> **WORK INSTRUCTIONS**:
State how many lines of the records below contain the word "shield", and give only that number.

-- START DATA LINES --

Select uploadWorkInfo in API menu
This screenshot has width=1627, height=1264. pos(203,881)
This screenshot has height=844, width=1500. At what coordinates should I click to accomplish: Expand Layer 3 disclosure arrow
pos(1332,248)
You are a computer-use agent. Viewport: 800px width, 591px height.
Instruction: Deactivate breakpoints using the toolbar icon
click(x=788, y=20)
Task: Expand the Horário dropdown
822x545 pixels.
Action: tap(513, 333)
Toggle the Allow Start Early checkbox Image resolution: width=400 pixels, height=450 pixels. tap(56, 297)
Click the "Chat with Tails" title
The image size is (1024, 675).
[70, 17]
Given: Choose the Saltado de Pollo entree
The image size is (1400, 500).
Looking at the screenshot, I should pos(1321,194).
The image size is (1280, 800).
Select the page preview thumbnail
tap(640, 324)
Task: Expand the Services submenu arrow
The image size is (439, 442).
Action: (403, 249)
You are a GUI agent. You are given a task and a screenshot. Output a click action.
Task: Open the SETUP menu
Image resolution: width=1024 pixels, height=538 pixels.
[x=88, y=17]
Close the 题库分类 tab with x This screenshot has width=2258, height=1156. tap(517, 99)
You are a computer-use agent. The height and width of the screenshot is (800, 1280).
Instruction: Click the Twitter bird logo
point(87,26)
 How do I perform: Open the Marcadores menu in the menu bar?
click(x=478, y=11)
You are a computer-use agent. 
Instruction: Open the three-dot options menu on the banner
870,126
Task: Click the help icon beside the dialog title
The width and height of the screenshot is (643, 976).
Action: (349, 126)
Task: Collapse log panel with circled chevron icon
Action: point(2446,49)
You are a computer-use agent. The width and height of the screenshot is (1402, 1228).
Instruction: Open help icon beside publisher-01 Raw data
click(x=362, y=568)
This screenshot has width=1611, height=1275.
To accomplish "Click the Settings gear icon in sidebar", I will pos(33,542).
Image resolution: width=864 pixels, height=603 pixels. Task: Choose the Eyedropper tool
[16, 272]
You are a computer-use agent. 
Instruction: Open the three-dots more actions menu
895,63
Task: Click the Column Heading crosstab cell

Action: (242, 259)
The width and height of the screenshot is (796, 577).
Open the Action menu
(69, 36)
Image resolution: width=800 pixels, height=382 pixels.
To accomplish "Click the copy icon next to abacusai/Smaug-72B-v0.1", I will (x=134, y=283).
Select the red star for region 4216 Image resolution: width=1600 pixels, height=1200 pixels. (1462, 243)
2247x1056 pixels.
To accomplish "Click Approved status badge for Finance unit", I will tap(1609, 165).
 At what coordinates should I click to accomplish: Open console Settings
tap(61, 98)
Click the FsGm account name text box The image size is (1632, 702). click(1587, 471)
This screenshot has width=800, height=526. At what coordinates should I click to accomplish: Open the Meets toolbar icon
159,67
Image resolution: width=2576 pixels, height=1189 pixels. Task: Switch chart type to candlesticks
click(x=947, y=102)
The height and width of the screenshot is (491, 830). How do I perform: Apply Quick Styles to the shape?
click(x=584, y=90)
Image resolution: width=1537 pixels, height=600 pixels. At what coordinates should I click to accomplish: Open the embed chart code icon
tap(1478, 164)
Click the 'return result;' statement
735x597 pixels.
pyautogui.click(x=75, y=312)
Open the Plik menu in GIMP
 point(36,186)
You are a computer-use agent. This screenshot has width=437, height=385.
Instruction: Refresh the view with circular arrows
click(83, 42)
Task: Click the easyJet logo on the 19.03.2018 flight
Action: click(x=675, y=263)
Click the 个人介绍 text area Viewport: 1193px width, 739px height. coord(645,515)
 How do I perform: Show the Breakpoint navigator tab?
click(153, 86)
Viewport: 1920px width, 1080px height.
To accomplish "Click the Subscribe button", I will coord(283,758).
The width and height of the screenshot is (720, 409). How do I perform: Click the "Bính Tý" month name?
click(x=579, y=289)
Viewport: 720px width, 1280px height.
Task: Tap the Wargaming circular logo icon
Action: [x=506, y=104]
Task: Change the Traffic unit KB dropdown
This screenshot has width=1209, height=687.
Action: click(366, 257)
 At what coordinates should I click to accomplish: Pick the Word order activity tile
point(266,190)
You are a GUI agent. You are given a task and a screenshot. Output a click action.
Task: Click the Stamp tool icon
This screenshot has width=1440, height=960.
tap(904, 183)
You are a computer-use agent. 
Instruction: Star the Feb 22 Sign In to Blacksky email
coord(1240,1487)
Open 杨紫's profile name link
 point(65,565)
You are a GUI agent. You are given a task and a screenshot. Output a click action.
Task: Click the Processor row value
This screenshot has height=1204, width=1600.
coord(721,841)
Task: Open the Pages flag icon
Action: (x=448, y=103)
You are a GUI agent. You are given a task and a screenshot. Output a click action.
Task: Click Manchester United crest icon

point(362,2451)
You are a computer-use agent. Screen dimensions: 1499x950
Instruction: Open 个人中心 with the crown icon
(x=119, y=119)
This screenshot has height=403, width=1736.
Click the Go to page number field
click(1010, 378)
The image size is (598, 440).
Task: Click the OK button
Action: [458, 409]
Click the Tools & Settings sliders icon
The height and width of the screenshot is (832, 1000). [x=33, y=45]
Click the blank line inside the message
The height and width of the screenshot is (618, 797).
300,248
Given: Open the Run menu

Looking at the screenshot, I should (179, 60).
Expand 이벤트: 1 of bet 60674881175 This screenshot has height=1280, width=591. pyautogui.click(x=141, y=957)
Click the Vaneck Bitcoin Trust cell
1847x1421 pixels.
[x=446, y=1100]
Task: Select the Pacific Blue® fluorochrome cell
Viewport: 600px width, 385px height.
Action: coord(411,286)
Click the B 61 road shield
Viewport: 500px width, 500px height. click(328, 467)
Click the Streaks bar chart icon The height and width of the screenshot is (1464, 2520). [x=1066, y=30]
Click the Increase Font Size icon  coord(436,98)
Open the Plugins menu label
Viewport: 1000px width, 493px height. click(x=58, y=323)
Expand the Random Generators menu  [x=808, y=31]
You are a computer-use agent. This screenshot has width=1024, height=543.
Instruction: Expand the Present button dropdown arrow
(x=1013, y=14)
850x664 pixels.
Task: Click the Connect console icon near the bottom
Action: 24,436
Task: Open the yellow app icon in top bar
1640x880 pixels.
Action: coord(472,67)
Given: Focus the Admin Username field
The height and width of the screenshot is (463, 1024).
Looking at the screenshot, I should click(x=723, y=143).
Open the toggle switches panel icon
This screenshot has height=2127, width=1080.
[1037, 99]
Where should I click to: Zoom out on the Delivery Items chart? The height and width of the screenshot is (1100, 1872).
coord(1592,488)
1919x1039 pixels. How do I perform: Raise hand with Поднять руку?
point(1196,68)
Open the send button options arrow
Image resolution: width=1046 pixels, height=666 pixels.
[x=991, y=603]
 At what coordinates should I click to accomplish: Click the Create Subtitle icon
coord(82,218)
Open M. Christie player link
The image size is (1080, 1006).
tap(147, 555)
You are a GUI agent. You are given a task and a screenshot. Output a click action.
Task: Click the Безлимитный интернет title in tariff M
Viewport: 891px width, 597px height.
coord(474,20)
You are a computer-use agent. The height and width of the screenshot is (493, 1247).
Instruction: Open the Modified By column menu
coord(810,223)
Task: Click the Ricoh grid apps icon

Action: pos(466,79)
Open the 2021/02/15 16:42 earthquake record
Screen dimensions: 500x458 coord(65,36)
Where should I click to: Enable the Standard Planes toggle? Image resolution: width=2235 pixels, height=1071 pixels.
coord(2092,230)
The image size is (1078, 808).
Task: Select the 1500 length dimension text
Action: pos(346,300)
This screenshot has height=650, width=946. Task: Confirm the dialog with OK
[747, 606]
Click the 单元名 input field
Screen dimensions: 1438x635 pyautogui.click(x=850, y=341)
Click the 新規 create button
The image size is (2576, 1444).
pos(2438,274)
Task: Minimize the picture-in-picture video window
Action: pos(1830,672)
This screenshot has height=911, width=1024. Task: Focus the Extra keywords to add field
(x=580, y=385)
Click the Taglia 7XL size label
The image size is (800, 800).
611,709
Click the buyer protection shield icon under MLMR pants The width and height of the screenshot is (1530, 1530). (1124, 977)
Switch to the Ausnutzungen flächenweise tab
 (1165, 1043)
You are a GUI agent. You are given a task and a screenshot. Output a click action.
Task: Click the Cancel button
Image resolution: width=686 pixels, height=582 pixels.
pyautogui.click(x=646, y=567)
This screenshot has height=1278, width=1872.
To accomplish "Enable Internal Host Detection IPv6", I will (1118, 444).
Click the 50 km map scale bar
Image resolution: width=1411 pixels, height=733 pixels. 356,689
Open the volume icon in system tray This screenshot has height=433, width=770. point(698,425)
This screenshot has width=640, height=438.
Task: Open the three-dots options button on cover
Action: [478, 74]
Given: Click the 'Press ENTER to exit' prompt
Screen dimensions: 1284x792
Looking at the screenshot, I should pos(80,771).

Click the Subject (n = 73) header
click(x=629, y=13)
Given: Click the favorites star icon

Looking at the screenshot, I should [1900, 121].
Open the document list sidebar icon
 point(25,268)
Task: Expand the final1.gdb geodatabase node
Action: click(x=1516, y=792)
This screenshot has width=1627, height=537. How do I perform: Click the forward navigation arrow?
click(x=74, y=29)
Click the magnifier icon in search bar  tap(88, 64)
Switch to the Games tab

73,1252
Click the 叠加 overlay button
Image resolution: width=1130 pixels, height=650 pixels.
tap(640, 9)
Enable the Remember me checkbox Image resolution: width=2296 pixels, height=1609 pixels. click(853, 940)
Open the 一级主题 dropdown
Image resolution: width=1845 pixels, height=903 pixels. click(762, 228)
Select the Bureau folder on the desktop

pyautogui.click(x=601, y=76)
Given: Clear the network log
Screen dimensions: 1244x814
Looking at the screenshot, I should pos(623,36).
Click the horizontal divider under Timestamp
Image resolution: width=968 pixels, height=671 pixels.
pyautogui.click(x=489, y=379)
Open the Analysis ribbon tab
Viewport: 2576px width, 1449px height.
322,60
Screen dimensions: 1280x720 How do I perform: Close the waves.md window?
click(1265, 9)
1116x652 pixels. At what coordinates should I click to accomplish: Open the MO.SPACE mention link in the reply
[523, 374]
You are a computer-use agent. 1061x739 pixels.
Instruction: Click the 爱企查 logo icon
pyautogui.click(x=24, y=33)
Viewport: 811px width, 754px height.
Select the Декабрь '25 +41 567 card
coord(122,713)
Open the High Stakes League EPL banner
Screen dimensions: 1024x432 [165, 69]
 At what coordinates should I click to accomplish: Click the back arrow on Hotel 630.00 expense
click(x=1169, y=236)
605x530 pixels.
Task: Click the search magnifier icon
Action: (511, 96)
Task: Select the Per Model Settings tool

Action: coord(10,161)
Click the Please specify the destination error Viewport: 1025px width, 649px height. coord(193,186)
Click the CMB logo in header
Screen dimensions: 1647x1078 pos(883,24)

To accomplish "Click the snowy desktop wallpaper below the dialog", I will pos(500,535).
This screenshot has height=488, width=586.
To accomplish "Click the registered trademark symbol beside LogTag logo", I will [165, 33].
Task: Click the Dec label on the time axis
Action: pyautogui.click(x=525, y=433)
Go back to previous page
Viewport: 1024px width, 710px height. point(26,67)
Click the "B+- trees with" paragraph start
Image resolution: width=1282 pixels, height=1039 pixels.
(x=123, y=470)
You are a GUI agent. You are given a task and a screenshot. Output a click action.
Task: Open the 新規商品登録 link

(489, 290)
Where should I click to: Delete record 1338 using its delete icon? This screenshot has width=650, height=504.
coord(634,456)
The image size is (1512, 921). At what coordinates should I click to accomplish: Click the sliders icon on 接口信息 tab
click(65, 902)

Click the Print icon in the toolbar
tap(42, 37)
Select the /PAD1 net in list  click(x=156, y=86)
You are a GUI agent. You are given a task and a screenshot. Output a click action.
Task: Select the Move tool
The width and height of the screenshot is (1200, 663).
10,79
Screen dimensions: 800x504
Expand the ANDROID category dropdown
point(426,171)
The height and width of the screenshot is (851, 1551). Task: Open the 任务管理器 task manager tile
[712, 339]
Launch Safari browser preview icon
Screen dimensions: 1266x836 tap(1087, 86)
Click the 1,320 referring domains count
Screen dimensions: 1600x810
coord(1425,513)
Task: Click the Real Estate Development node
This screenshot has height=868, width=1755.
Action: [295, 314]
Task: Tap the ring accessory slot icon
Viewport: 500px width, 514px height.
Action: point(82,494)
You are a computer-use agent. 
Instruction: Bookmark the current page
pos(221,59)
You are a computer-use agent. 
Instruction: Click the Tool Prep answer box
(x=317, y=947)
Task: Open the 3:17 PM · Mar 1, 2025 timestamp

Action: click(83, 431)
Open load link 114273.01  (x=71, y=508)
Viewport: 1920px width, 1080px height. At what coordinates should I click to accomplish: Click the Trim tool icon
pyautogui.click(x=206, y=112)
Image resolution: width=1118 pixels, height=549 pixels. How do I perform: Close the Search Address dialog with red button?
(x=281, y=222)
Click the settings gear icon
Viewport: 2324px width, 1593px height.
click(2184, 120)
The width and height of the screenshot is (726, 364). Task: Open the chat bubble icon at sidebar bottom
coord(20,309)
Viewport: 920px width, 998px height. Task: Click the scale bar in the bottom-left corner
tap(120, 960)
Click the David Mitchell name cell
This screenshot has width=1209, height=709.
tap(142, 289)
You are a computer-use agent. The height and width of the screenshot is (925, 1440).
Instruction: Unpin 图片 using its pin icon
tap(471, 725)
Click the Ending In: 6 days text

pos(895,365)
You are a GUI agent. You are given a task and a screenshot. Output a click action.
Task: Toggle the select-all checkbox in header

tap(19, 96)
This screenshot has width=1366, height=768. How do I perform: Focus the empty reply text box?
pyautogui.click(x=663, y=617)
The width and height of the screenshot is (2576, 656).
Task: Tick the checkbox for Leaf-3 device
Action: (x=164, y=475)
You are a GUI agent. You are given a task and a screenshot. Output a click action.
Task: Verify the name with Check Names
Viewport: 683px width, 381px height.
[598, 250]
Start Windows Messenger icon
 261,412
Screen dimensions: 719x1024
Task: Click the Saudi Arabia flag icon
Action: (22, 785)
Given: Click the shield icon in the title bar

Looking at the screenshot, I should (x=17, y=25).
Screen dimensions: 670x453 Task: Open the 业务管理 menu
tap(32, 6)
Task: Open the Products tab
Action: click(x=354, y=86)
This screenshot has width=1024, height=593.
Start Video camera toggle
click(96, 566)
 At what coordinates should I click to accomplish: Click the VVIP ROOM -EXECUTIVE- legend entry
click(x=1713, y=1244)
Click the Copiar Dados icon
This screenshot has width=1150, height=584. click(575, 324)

-- END DATA LINES --

> **FULL OUTPUT**:
3